The government should cooperate with private sector companies on the proposal of the Ministry of Business Sector to establish 1,000 fast charging stations in partnership with the Ministry of Electricity, he said. These companies have already conducted market studies for most parts of the country, which saves the government time, effort and investments to study various infrastructures.

He pointed out that the government should determine the shipping standards that will be followed, whether European standards, NEDC or American EPA standards. In addition, it is necessary to conduct quality tests on all types of chargers before using them to ensure that they work efficiently in different Egyptian weather conditions, in order to preserve the safety of users.

He said that it is necessary to think about paving the road for electric cars through facilitated measures before thinking about material incentives, as measures are the main obstacles to the spread of electric cars in Egypt. Additionally, it is necessary to study financial exemptions in licencing steps to encourage the public to own electric cars, as well as correcting the situation of customs assessments where used cars are valued at the price of new cars. The government would also benefit from 1000 charging stations by providing users with free charging for a designated time period.

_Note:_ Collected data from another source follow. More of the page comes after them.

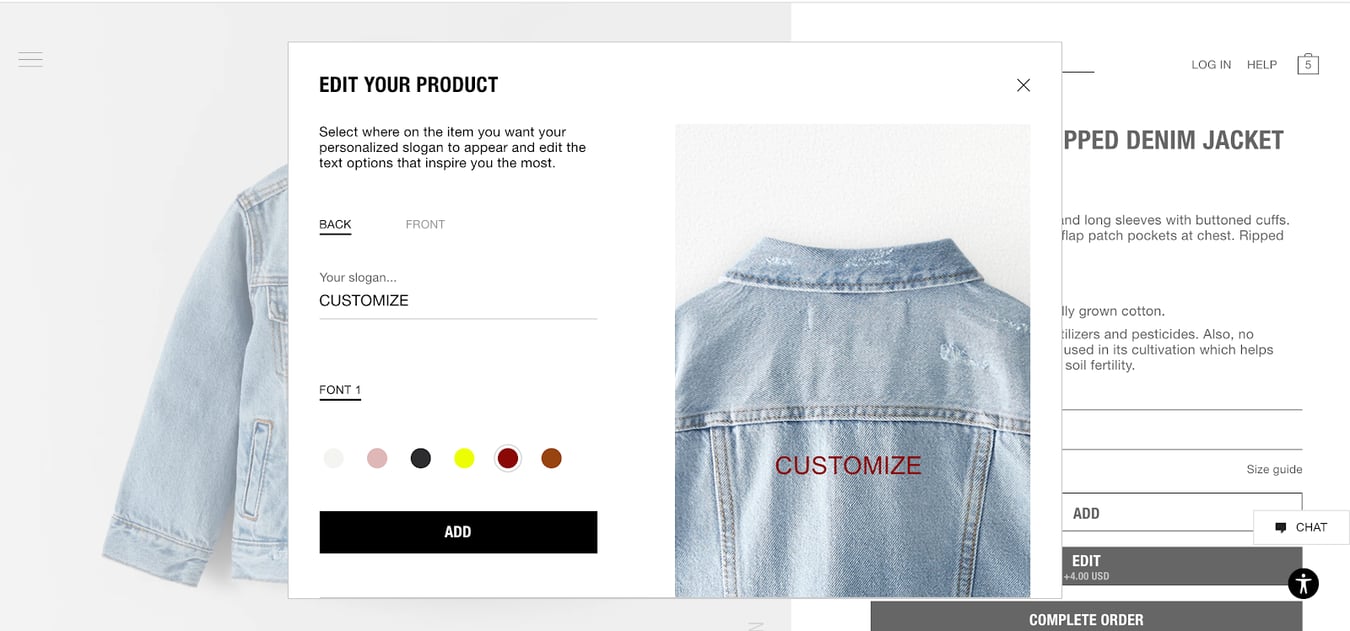The image size is (1350, 631).
Task: Open the hamburger navigation menu
Action: [30, 59]

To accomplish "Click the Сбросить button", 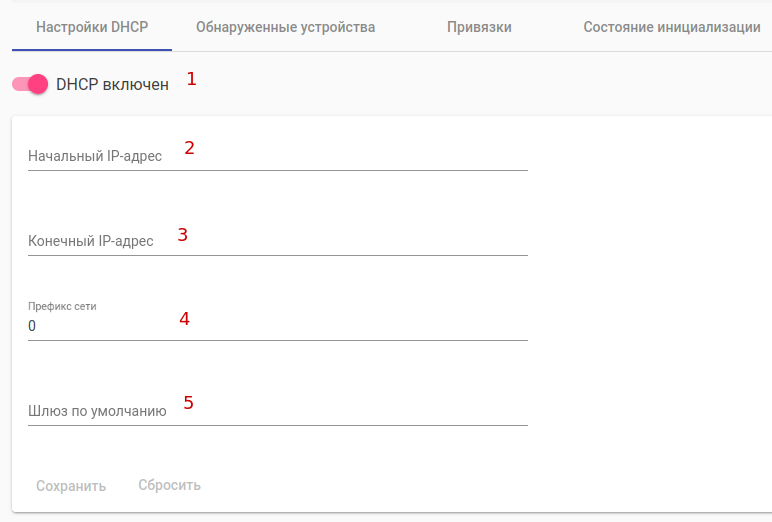I will click(169, 486).
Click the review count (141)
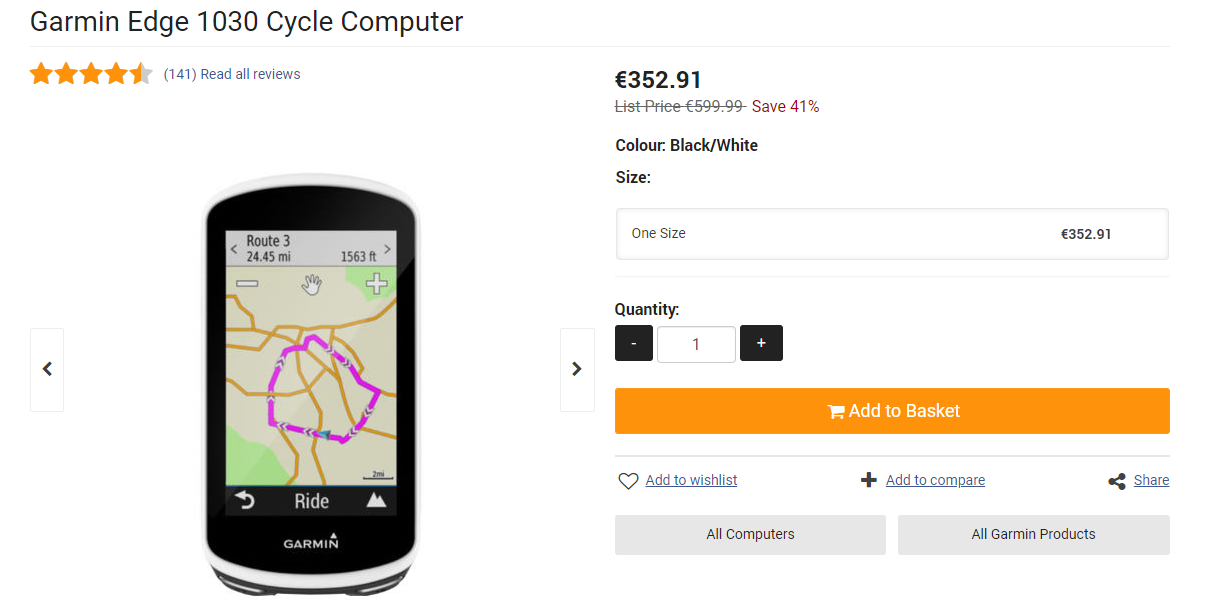 (x=180, y=74)
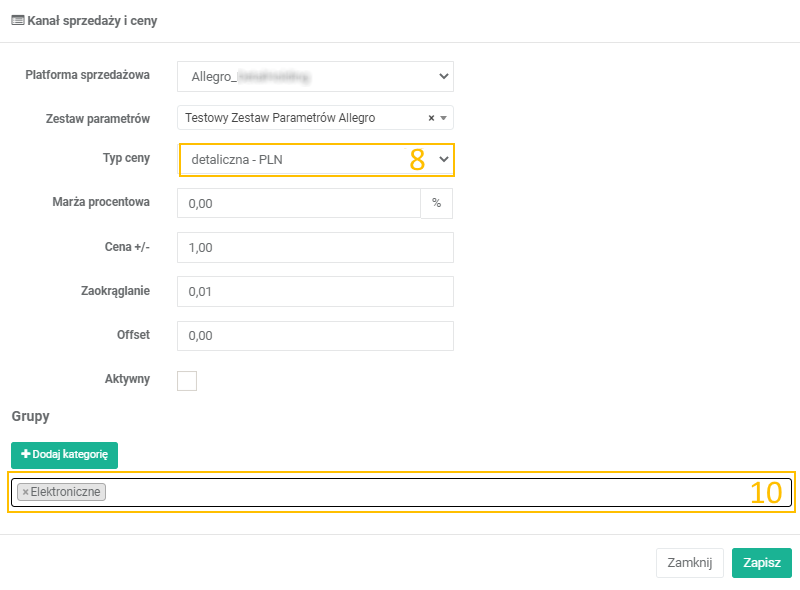Click the Aktywny label text
This screenshot has height=590, width=800.
pyautogui.click(x=127, y=379)
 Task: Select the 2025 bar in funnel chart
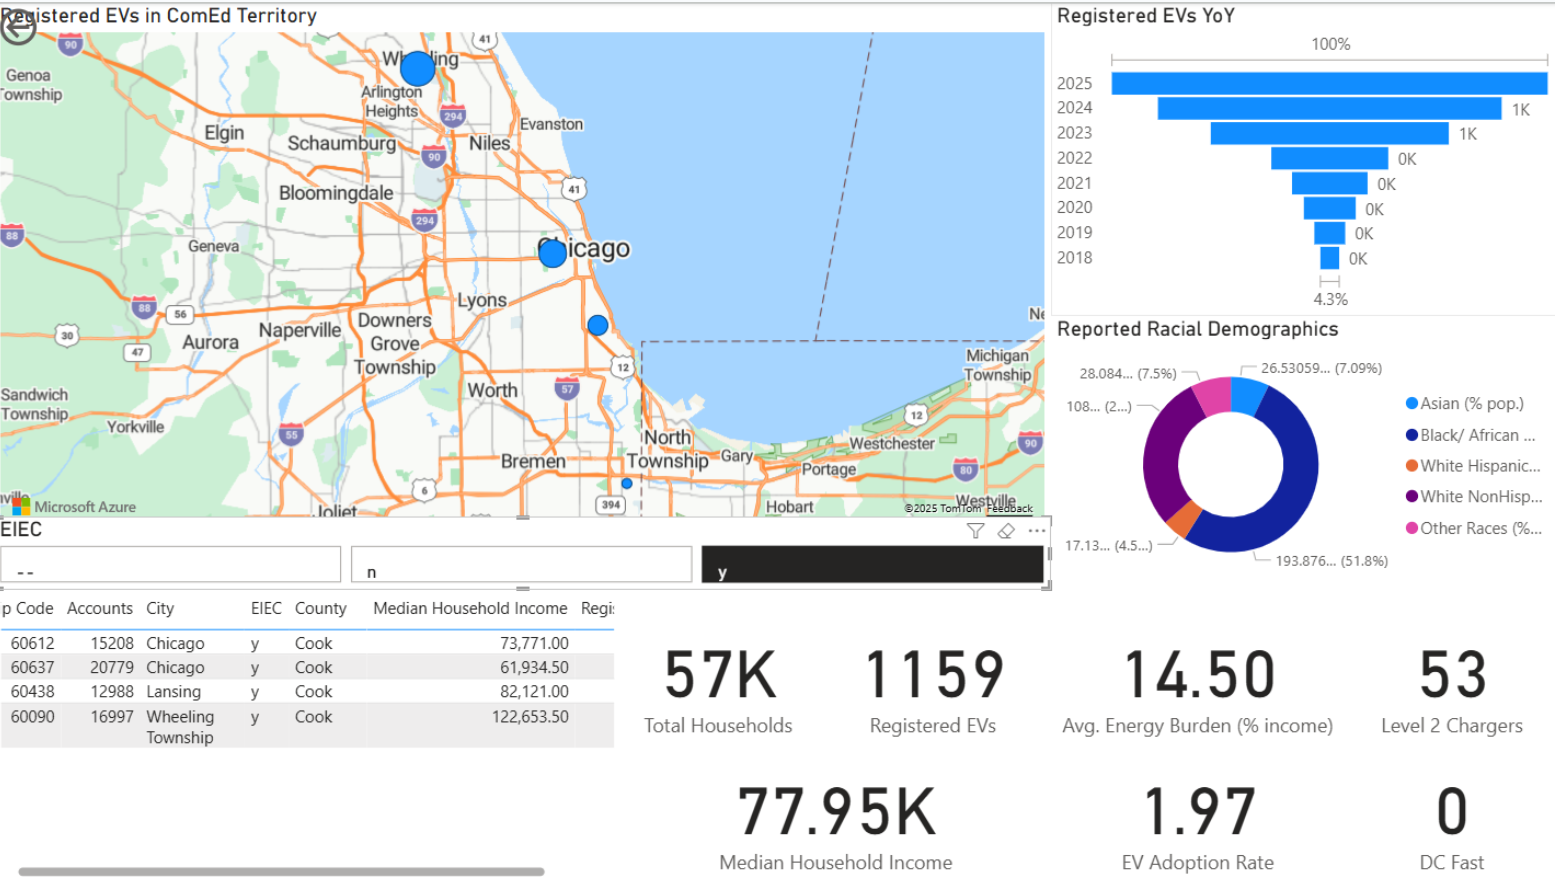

An official source in one of the private companies operating in the electric car charging sector said that the statement issued by the Minister of Business Sector is extremely important and electric cars should be discussed between the government and private companies in Egypt.

He said that the government’s plan to establish 1,000 fast charging stations in Egypt will take some time due to the EGP 800,000 price tag per station. He also pointed out that this number of charging stations exceeds demand since there aren’t many electric cars on the streets yet.

He added that there are many incentives that the state must provide, such as starting the process of manufacturing passenger cars, including the importance of their own feeder industries obtaining customs exemption, and having taxes completely eliminated. This would make it easier for the state to start manufacturing.

Mohammed explained that there are four main obstacles that is preventing the spread of electric cars in Egypt: the 30 day waiting period for the licence, the lack of incentive from the government to import at reasonable prices, the absence of a clear tariff for companies, and the resell of tariffs to customers via charging stations. He said that there are losses that companies incur due to the absence of a clear tariff for selling electricity.

For his part, Mohamed Al Ghazali, Director of Marketing and Head of the Electric Vehicles Sector at BMW, called on the state to move to adopt investment incentives to encourage and attract direct investments in chargers and charging points.

He demanded that the consumer be encouraged to purchase electric cars through appropriate pricing and providing the necessary government support for electric car users. This would include exemption from highway traffic fees or exemption from licencing expenses. He stressed the need to finalise the necessary system for licencing procedures.

He also pointed out that there are serious investment steps taken by some companies that were clear in the establishment of some electric car charging stations. He called for legalising their conditions and determining the tariff that they will apply when dealing with consumers.

He said that some of the main obstacles hindering the spread of electric cars also include the difficulty of their licencing, which makes banks refrain from funding the purchase of electric cars. Additionally, the licences of electric cars are renewed monthly, which is why banks working in the sector refuse to finance electric car purchases. This situation is expected to improve in the case of turning the licences from monthly to yearly.